#### Task goal:
In the records below, rewrite the stretch from the line containing "will click(82, 285)." through the line containing "pyautogui.click(x=1154, y=113)", replacing "sidebar" with "side menu" and leaving everything else unchanged.

— start of Supplied material —

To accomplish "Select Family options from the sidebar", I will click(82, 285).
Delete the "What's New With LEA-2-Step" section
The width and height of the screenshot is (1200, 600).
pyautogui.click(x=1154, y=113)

— end of Supplied material —
— start of Supplied material —

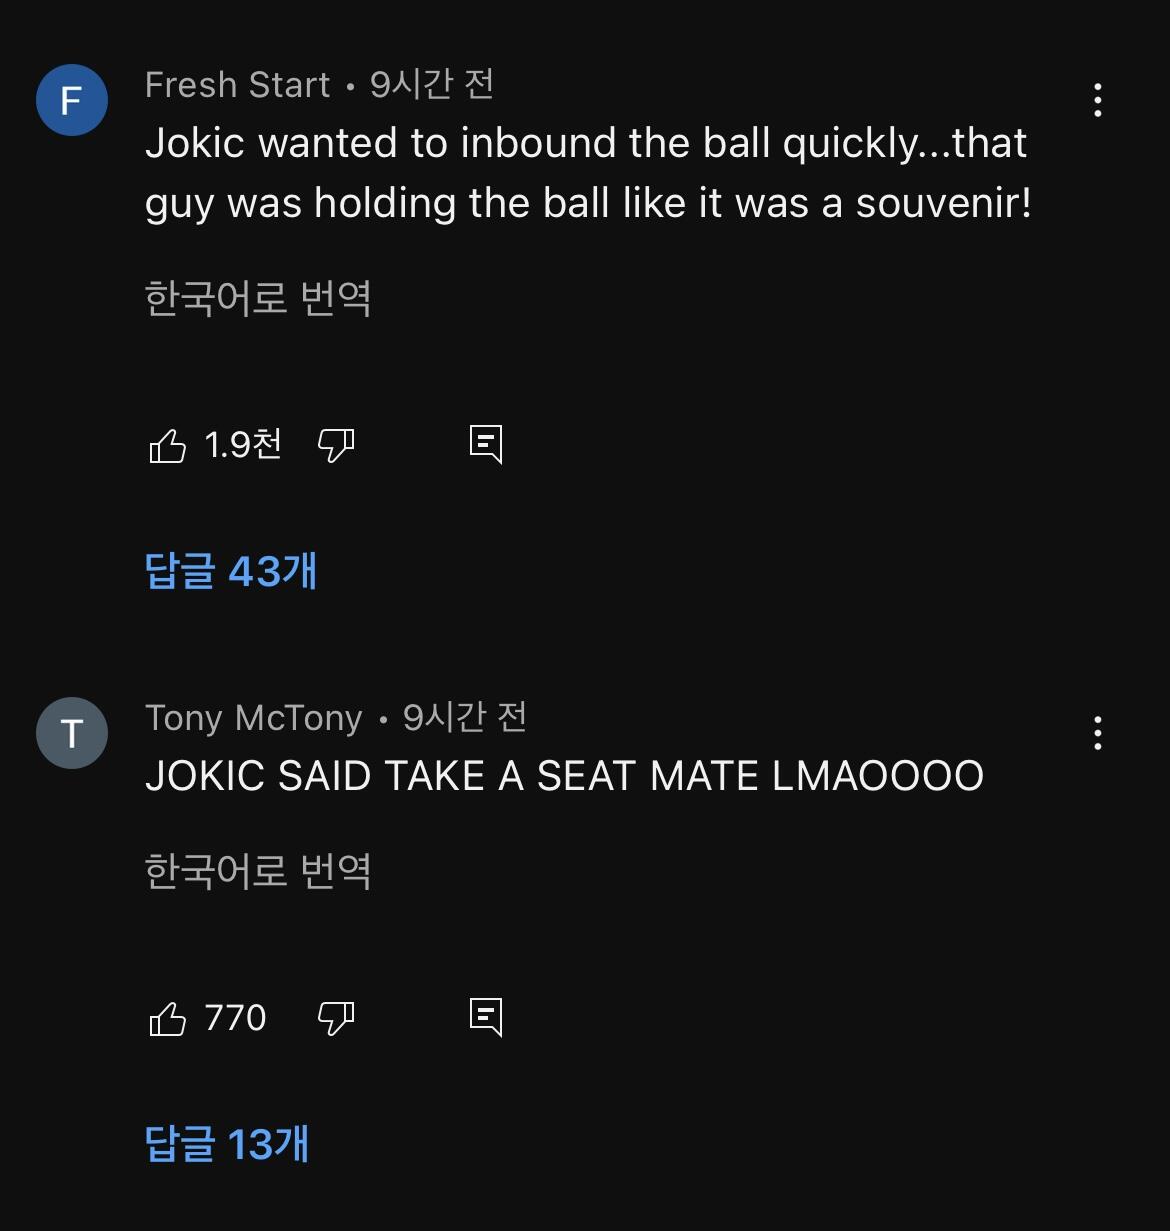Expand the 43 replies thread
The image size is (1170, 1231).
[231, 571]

— end of Supplied material —

#### Written solution:
To accomplish "Select Family options from the side menu", I will click(82, 285).
Delete the "What's New With LEA-2-Step" section
The width and height of the screenshot is (1200, 600).
pyautogui.click(x=1154, y=113)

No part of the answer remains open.